**Activity A**
Reproduce the part of the Moby Dick excerpt that opens with the words containing "Yes, fiction too" and closes with "darkness woven in.".
**Activity B**
List every character from the novel Moby Dick who is mentioned by name in the excerpt about that novel.

I think that Moby Dick is in many ways a novel of consolation. Ishmael's befriending of Queequeg, a stranger from another culture, speaks volumes of his compassion and acceptance. The numerous outright funny episodes, the stalwartness of Starbuck, whom Primo Levi (and I concur) thought the true hero of the novel, and the deep philosophical probings all point to 'a mind awake'. Even Ahab, we are told, 'has his humanities.'

And the ending is not “the end”; do we not all one day end this voyage? Ishmael survives and returns home a better person for the voyage; look at all he's learned. The novel shows us the fate of those who are obsessed with revenge; the kindness of cannibals; and again, the purity and frankness of Starbuck. I am one who is not all dismayed by the book's ending. I am much like Sylvia Plath: “my one wish (coward that I am): to see a monster turned to heat and light.” Of course, I don't consider whales monsters nor would I wish to see them hunted and killed today -- but as Hoagland's poem “Reading Moby Dick at 30,000 feet” ends:


Oh Captain, Captain!
Where are we going now?


Oriana:

Yes, fiction too can be a source of consolation. I think masterpieces tend to be affirmative in the end, though in a complex way, with much darkness woven in.

**Supplied material**
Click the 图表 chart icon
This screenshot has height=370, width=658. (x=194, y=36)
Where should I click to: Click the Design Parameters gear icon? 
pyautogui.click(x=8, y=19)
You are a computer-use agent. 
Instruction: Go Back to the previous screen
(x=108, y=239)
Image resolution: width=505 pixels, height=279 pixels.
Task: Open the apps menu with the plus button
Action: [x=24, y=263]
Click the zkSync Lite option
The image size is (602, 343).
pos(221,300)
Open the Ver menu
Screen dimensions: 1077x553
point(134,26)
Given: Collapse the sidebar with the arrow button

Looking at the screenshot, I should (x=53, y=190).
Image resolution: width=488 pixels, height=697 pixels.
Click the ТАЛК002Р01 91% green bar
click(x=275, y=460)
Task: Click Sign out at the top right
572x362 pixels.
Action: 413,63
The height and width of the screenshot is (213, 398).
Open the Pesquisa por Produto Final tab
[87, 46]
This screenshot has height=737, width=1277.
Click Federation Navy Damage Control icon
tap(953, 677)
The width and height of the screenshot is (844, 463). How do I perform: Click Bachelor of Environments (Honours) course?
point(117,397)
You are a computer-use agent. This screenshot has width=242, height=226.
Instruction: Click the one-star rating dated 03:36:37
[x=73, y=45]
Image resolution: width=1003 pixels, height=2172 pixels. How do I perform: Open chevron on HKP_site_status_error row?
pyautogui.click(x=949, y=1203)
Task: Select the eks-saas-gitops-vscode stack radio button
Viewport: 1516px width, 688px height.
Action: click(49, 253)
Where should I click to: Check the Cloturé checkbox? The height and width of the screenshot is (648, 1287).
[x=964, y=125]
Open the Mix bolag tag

**Exercise result A**
Yes, fiction too can be a source of consolation. I think masterpieces tend to be affirmative in the end, though in a complex way, with much darkness woven in.

**Exercise result B**
Ishmael, Queequeg, Starbuck, Ahab